Major increase in global civilian casualties from explosive weapons, report reveals.
New data released today by UK-NGO Action on Armed Violence (AOAV) shows that civilian deaths and injuries in 2013 from explosive weapons have increased by 15%, up from 2012.
The findings are clear: civilians bore the brunt of bombings worldwide. AOAV recorded 37,809 deaths and injuries in 2013, 82% of whom were civilians. The trend was even worse when these weapons were used in populated areas. There civilians made up a staggering 93% of casualties.
These stark figures mean that civilian casualties from bombings and shelling worldwide have gone up for a second consecutive year.
This data is captured in AOAV’s latest report, “Explosive Events,” analysing the global harm from the use of explosive weapons like missiles, artillery and improvised explosive devices (IEDs).
The full report can be found here.
- Iraq, Syria, Pakistan, Afghanistan and Lebanon were the most affected countries in the world. More than a third of the world’s civilian casualties from explosive weapons were recorded in Iraq, where AOAV saw a dramatic escalation in bombings with improvised explosive devices (IEDs).
- Seventy-one percent (71%) of civilian casualties from explosive weapons worldwide were caused by IEDs like car bombs and roadside bombs.
- Civilian casualties in Iraq increased by 91% from 2012, with more than 12,000 deaths and injuries recorded in the country in 2013.
- Market places were bombed in 15 countries and territories, causing 3,608 civilian casualties.
Ballistic missiles, used only in Syria, caused an average of 49 civilian casualties per incident, the highest for any explosive weapon type.

# Information provided

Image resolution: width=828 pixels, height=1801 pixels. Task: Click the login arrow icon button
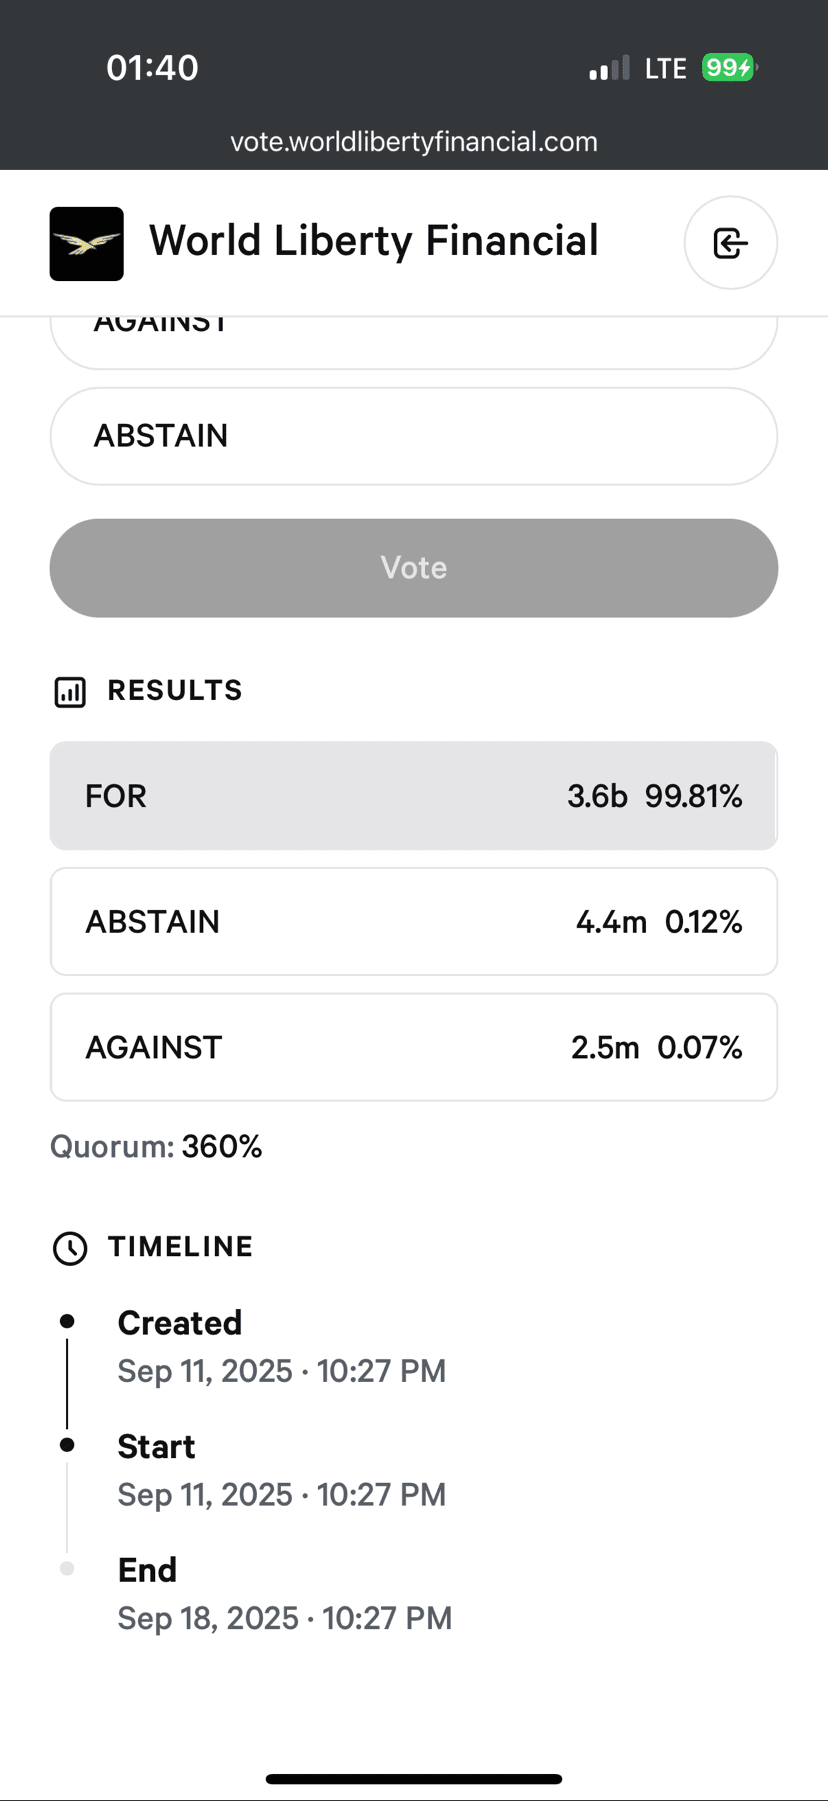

# Tasks to complete
1) List the countries that the article on civilian casualties from explosive weapons names as the most affected in the world.
2) Using the article on civilian casualties from explosive weapons, decide whether each statement agrees with it. Give yes or no, and quote the words that decide it.
(a) Civilians made up 82% of all deaths and injuries that AOAV recorded in 2013.
(b) Ballistic missiles were used in several countries.
(c) 2013 was the first year in which civilian casualties from bombings and shelling went up.
3) Carry on the article on civilian casualties from explosive weapons, beginning after its final sentence.

# Task responses
1) Iraq, Syria, Pakistan, Afghanistan, Lebanon

2)
(a) Yes: "AOAV recorded 37,809 deaths and injuries in 2013, 82% of whom were civilians."
(b) No: "Ballistic missiles, used only in Syria"
(c) No: "have gone up for a second consecutive year."

3)
“The single biggest incident AOAV recorded in 2013 was a car bombing in Lebanon last summer,” said Director of Policy Iain Overton. “IEDs are increasingly a weapon of choice in populated areas, but still it gets treated as business as usual. We need to do much more collectively to tackle this growing problem.”
“Yet again last year most explosive violence took place in populated areas, in places where civilians should feel safe,” said AOAV’s Chief Executive Steve Smith MBE. “How can we tolerate a world where going to the market for groceries might see you blown to pieces? It’s outrageous, and the bombing of populated areas simply has to stop.”
To find more about AOAV’s work on explosive weapons, go to www.aoav.org.uk. AOAV’s report is drawn from almost 500 different English-language media sources. It captures only a snapshot of worldwide explosive violence as reported in the news media. As such it presents only a low estimate of the real extent of suffering caused by explosive violence.
AOAV is a founding member of the International Network on Explosive Weapons (INEW), a coalition of NGOs working to prevent the suffering caused by explosive weapons. UK-based organisations Oxfam International and Save the Children are also members.